After Mom’s dad died, her mom went on to buy a small house away from the farm, in town on Main Street. Years of gardening, canning and cooking for family and friends—lots of corn, beans and tomatoes along with slip-downs, dumplings and noodles, prepared her to get a job at the school cafeteria. She never talked to us about the accident—preferring to focus on life’s opportunities rather than her troubles. Her attitude was passed on to Mom and then to my brother, Ed. As our big brother, he was always good at leading the way.

Dad told me this story about Ed on the way to church last Sunday as I grabbed for a pen and paper out of the glove compartment….

“After the Christmas at Keikhever’s log cabin when Uncle Harry closed the fireplace flue at bedtime and nearly smoked us out, Ed told a couple of his buddies about it. Of course, they were immediately intrigued and wanted to see the cabin. So they saddled up three of the horses and Ed led them through the woods.

Follow me

Ed ready for trouble

One of them got the idea to go inside the cabin. It’s no surprise that while we were there, Ed had noticed there was a skylight. He told his friends he thought he knew a way in. Standing on his horse, he could reach the roof and he climbed his way up to the skylight. He was always good at taking things apart and putting them back together again so it was no problem for him to unhinge and re-hinge the skylight. He and his friends made it into the cabin and back out again without too much trouble. That is, until Roy, the property caretaker, showed up at our door.

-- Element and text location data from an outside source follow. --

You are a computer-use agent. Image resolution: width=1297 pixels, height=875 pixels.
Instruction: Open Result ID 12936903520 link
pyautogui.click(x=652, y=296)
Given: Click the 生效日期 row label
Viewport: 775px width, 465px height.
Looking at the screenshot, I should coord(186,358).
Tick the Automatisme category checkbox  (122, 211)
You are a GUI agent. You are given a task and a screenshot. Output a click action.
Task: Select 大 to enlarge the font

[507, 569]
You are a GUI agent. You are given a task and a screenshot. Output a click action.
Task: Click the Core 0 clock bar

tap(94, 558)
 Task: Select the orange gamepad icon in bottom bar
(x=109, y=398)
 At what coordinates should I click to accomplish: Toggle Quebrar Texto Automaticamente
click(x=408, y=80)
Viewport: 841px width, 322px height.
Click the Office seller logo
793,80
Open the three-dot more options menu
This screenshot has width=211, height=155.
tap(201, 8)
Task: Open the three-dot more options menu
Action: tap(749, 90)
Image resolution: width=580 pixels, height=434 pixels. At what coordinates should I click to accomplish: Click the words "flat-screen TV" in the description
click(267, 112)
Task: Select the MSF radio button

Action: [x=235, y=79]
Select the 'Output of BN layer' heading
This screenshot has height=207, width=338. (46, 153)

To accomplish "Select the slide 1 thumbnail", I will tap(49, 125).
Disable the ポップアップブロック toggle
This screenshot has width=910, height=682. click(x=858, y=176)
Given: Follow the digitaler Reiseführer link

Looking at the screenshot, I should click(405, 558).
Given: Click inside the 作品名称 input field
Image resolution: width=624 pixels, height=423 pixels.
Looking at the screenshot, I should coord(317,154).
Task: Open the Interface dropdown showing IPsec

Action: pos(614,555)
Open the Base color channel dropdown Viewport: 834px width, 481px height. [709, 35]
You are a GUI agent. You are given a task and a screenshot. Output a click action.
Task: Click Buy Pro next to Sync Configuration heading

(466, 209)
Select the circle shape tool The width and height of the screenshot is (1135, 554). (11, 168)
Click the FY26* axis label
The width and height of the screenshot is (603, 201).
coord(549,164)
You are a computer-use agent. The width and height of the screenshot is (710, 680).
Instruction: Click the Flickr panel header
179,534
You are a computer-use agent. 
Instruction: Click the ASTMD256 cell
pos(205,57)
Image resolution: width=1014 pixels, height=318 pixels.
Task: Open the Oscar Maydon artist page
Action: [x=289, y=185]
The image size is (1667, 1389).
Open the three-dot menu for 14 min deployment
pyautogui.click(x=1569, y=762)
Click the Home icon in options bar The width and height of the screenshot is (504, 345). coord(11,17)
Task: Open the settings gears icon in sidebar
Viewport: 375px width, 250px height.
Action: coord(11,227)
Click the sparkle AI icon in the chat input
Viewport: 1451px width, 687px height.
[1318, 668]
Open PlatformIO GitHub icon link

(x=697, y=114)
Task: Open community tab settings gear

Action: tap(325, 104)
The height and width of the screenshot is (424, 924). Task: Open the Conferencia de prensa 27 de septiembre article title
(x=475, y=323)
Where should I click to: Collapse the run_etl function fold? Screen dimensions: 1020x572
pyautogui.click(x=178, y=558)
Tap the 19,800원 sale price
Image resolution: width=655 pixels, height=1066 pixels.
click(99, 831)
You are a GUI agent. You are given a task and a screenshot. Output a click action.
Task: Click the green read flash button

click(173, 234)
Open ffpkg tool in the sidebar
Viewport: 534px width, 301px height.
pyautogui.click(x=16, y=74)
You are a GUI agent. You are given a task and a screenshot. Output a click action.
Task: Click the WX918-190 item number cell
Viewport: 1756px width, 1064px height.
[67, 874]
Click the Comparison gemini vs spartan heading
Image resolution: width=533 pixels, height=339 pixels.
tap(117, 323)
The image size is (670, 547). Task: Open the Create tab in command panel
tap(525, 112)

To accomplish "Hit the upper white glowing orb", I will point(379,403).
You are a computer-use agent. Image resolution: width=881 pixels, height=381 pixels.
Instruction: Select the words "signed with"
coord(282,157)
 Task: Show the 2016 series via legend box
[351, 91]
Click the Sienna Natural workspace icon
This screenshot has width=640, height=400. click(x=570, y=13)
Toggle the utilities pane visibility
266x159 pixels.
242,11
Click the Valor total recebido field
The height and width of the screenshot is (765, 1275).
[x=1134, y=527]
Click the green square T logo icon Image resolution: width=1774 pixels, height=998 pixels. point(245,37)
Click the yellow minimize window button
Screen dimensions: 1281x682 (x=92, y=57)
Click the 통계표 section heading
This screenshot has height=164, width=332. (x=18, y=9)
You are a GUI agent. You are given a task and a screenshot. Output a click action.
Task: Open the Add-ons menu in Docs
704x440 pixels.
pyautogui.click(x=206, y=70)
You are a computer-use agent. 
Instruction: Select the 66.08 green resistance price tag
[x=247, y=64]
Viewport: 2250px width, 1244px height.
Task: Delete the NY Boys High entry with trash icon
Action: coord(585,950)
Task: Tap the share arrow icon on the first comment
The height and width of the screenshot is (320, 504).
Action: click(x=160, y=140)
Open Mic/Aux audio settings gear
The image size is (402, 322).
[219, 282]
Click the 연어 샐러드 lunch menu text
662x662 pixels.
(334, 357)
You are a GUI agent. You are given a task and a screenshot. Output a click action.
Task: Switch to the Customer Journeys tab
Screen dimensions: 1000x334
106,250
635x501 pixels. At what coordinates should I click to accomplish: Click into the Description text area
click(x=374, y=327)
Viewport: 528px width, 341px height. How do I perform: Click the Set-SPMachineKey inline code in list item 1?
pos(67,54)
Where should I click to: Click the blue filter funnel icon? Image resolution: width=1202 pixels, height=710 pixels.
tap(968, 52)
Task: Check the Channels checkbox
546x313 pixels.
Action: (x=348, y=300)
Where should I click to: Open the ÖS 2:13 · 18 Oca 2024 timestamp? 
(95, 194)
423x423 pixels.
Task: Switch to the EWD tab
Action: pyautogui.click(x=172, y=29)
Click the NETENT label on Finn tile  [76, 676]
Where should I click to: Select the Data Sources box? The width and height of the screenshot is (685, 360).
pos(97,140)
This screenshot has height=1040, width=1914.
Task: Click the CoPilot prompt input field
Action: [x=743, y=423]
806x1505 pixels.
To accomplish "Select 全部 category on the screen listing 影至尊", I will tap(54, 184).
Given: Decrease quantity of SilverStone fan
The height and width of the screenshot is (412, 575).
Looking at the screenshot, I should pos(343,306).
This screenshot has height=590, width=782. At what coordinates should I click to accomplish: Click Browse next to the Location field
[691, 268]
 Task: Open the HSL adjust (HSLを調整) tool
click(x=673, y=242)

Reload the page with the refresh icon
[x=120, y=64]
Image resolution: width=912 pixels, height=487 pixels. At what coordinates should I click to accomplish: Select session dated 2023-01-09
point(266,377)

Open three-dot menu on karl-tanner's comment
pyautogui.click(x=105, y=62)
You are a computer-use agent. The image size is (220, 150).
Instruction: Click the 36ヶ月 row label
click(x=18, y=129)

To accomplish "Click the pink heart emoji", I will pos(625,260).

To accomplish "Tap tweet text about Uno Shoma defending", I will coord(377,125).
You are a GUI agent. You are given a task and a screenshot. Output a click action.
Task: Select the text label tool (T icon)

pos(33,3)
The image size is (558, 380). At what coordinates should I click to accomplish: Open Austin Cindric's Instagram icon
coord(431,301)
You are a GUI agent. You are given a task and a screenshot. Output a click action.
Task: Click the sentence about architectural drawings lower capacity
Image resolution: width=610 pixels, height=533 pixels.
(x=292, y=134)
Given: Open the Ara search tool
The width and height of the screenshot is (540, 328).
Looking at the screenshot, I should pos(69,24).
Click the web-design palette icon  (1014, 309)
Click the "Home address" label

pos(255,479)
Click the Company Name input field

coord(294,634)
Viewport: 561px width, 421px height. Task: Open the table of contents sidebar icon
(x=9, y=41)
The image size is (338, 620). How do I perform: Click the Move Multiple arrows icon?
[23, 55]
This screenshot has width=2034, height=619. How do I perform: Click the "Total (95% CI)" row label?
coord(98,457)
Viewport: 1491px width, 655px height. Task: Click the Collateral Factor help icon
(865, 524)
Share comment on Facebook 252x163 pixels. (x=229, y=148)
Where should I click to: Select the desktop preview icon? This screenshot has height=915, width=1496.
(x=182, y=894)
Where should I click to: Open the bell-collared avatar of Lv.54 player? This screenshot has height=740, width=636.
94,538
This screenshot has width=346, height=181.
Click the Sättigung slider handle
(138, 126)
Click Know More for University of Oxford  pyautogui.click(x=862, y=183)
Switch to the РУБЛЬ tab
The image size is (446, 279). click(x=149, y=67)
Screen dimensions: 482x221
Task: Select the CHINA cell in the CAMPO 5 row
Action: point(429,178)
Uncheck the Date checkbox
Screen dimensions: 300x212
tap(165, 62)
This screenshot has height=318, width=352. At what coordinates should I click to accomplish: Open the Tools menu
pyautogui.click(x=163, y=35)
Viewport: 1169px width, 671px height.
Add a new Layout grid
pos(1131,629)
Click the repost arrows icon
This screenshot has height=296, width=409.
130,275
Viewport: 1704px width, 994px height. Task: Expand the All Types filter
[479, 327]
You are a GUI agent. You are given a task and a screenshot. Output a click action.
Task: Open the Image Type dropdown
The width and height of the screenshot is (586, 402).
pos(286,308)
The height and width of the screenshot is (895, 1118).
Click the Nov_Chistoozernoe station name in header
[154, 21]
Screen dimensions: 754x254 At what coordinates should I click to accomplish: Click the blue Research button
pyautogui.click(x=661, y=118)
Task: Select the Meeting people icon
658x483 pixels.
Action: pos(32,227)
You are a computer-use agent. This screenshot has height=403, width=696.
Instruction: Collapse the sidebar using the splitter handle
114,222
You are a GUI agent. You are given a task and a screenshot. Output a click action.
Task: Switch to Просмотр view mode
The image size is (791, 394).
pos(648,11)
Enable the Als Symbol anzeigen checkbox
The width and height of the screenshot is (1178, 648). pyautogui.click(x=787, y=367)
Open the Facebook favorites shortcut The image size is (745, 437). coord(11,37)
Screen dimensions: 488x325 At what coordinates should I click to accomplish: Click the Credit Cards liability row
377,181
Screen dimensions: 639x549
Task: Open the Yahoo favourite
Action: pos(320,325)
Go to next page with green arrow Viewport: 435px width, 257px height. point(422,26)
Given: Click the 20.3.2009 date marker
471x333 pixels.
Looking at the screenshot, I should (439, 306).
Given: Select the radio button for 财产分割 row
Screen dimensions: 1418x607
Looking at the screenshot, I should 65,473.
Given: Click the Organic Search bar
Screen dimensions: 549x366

Roy let me know someone had gotten into the log cabin and wondered if maybe our boys knew something about it. I told him I was sure they wouldn’t know anything because we had just spent Christmas there. But then Roy told me they had found a lot of huff prints in the snow all around the cabin. So I asked Ed if he knew anything about it—he didn’t even have to answer me. I could tell by the look on his face that he did. So I told Roy I would take care of it and he left.

Ed and I had a talk. I told him that this time he had gotten himself into something I could not just take care of. What they had done was breaking and entering. I told him I’d have to report it to the police. So that’s when I called a meeting at our house with the three boys and their fathers. I felt strongly that it was important the boys knew how serious what they had done was and that we needed to report it to the police. Forrest Robinson, the father of one of the boys, agreed with me. The other father looked aghast and said to me, ‘I am not going to report my son to the police!’

I called the police department and told them what had happened. They asked me to bring the boys in so they could talk with them. Ed, his friend Gary, Forrest and I went to the police department. We left the other son out because the father was so opposed.

The police took the boys into a room to talk to them. He told them what they had done was breaking and entering and a serious violation of the law. If they continued with that behavior, they’d probably end up at Wales Reformed School for boys, or when they were older, go to jail. Ed was different after that. Years later, we found out that the son who wasn’t turned in, got into some big trouble for robbery and ended up in jail.”

After Dad finished the story he looked at me and said, “I thought you could tell that story and include the scripture about the importance of disciplining children.”

“Okay.” So I looked it up….

“You mean the one that says, ‘Don’t be ornery like a horse or mule that needs bit and bridle to stay on track’ (Psalm 32:9)?”

“No, that’s not the one I was thinking of….”

How aboutTrain up a child in the way he should go; even when he is old he will not depart from it’ (Proverbs 22:6).”

“Yes. That’s it.”

“It may have taken you a little while Dad, but I think that’s exactly what you did.”